--- SOURCE DOCUMENT ---
NEARLY two-thirds of former mental health patients who took up a series of courses to boost their job skills have found work.
More than 40 people have passed the courses in that time, learning life skills such as working in a team, managing stress and handling job interviews – helping them to fit back into society and find employment. Of these, nearly two in three have found jobs such as cleaning or kitchen work.
Paul (not his real name), who has been living with chronic schizophrenia for 35 years, is now employed as a customer service officer at one of the association’s centres.
“I’m not afraid to fail now,” said the 58-year-old, adding that the courses had taught him how to meet challenges and solve problems better. His condition is being managed with rehabilitation and medication.
The association is a voluntary welfare organisation and registered charity that promotes mental wellness. Its services include support and care for people and families with psychiatric, psychosocial or other social or relationship problems.
The courses, which are held once a year, are based on current ones run by Kaplan but are tailored for former mental health patients.
---
**WORK INSTRUCTION:**
Continue the news article about job-skills courses for former mental health patients from its last sentence.
--- DATA RECORDS ---
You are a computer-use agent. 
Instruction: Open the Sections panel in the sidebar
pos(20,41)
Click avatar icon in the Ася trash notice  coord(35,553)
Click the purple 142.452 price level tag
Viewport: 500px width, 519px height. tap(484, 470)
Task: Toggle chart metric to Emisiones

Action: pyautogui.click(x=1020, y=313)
---
--- DATA RECORDS ---
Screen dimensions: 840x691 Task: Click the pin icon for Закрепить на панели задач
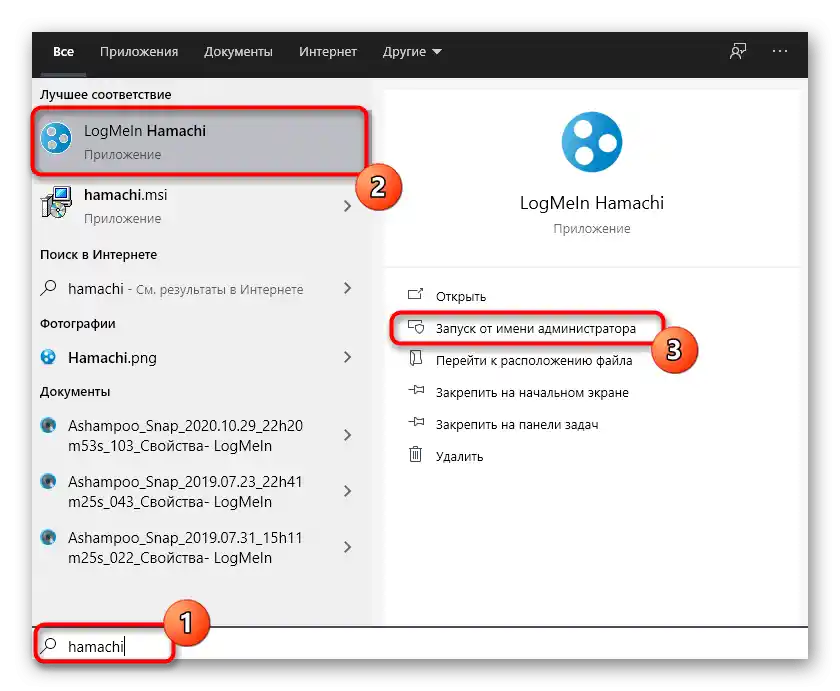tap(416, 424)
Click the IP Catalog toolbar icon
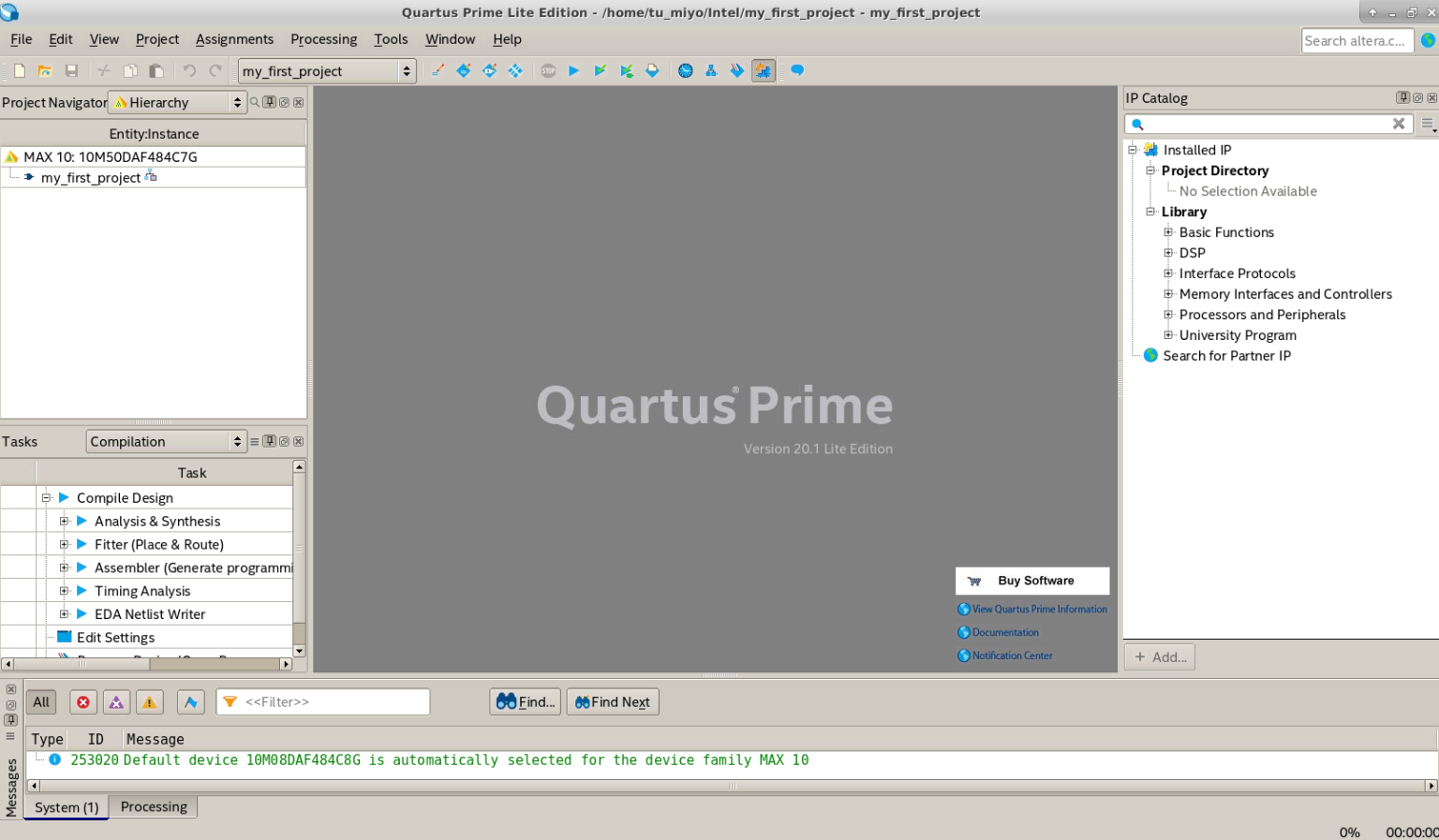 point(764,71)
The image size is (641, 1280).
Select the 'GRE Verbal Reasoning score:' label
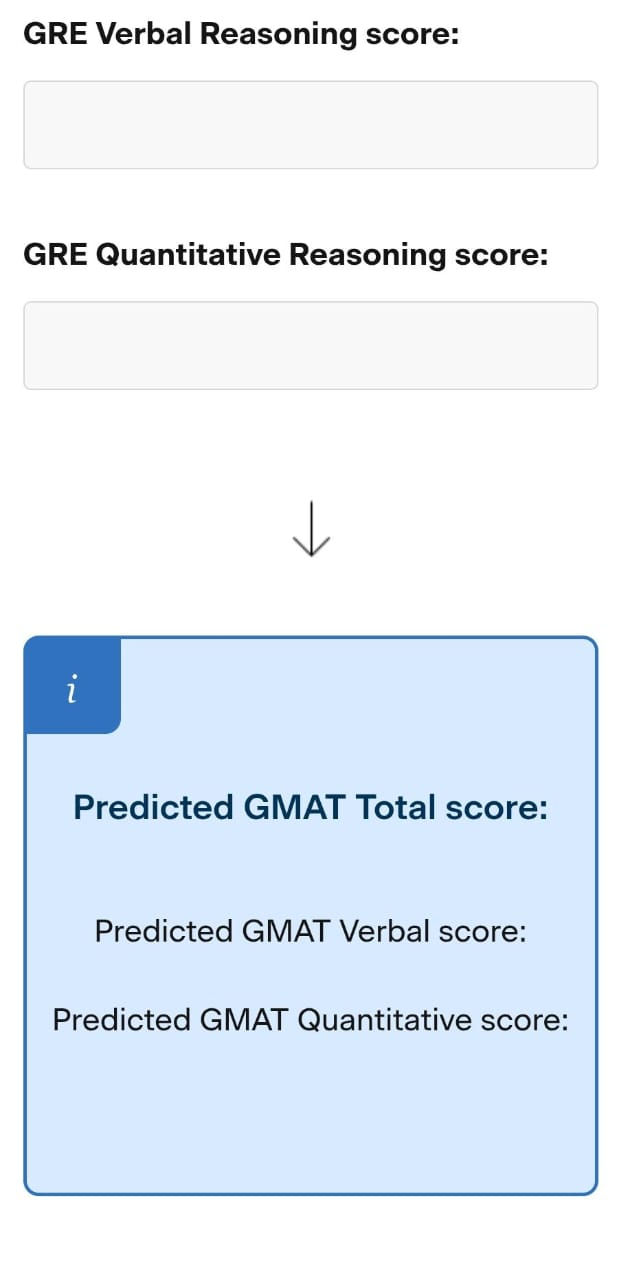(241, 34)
---
**RESPONSE TO THE EXERCISE:**
They typically last six days and are fully subsidised by the Workforce Development Agency.
The emphasis is on learning through interaction with others, such as role-playing in situations that could be encountered in a work environment.
Beneficiaries of the association are referred by the Institute of Mental Health, hospitals, grassroots organisations. Family service centres, schools and volunteer welfare groups.
Ms Julia Yeo, deputy head of clinical services at the association’s activity hub at Pelangi Village, said: “Some beneficiaries have not been working for a while and they are fearful (of the work environment), so the courses help build their confidence.”
Kaplan’s executive vice-president Mr Leon Choong said: “It’s important for people to build up their dignity and find a job and purpose.”